Although the data below contains pictures, output only the lines between those holding "Task: Click the Submission slide title" and "Enable candidate key", inclusive, exactly and without those pictures.

════════════════════

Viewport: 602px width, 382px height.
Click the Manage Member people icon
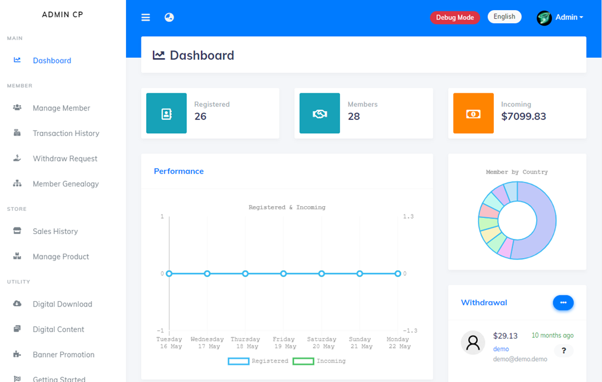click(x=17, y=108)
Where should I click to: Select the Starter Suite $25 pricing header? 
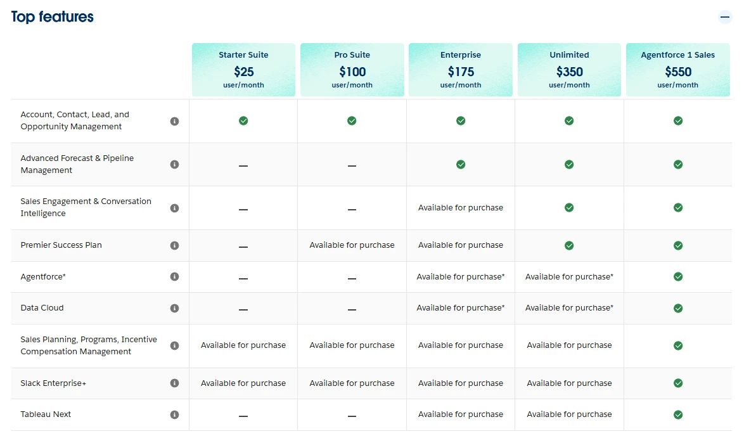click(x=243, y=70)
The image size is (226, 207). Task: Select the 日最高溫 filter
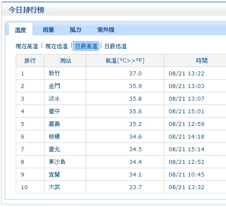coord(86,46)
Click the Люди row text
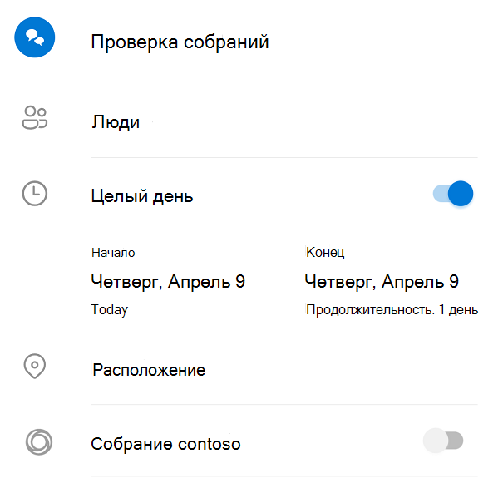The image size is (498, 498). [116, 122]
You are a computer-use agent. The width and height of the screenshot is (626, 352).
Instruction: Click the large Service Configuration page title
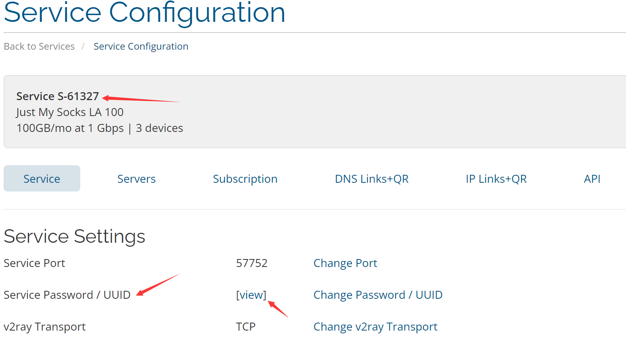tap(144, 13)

════════════════════

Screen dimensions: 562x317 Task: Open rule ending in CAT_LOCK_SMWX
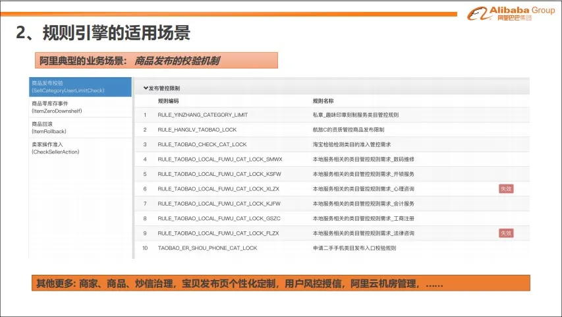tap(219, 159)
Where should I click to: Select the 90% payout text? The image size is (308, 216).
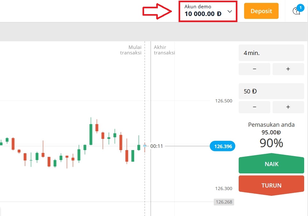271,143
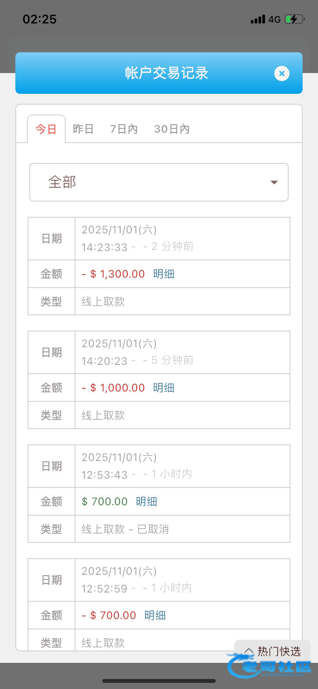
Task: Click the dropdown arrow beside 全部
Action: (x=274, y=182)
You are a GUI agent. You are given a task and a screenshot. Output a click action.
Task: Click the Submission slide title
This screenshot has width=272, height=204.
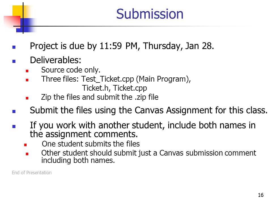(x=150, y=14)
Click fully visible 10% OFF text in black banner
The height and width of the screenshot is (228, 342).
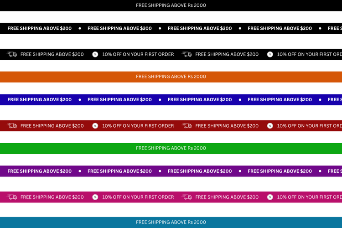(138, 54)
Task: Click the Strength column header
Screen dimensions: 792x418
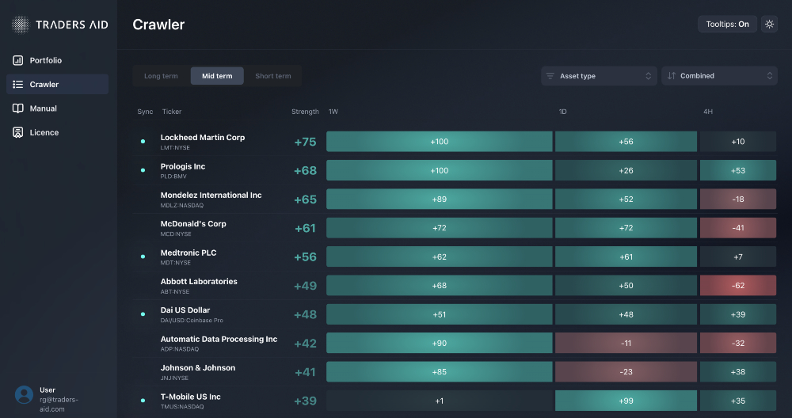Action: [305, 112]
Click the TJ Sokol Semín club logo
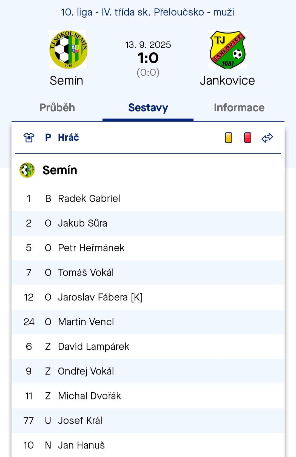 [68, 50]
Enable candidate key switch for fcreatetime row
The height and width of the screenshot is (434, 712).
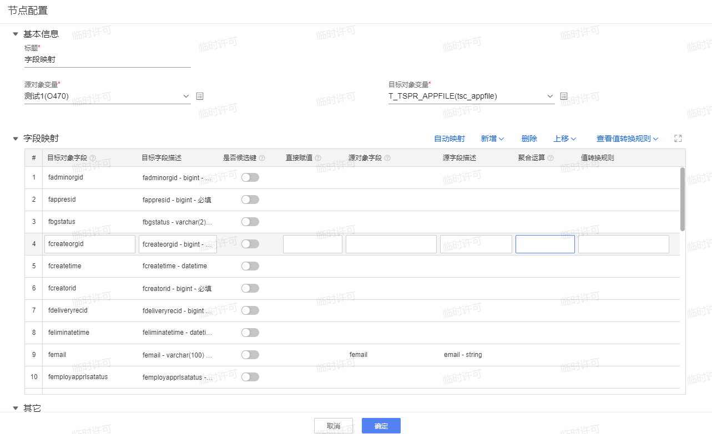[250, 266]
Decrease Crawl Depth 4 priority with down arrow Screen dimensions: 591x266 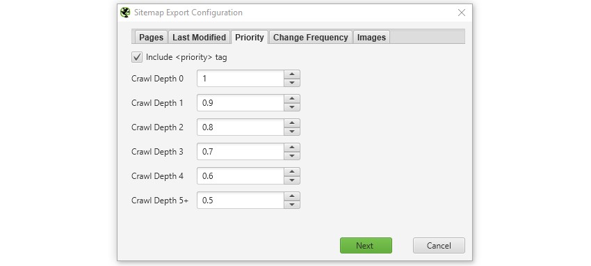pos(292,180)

════════════════════

**Task solution**:
Task: Click the Submission slide title
This screenshot has width=272, height=204.
(x=150, y=14)
Click fully visible 10% OFF text in black banner
The height and width of the screenshot is (228, 342).
(138, 54)
Task: Click the Strength column header
Screen dimensions: 792x418
Action: [305, 112]
Click the TJ Sokol Semín club logo
 [68, 50]
Enable candidate key switch for fcreatetime row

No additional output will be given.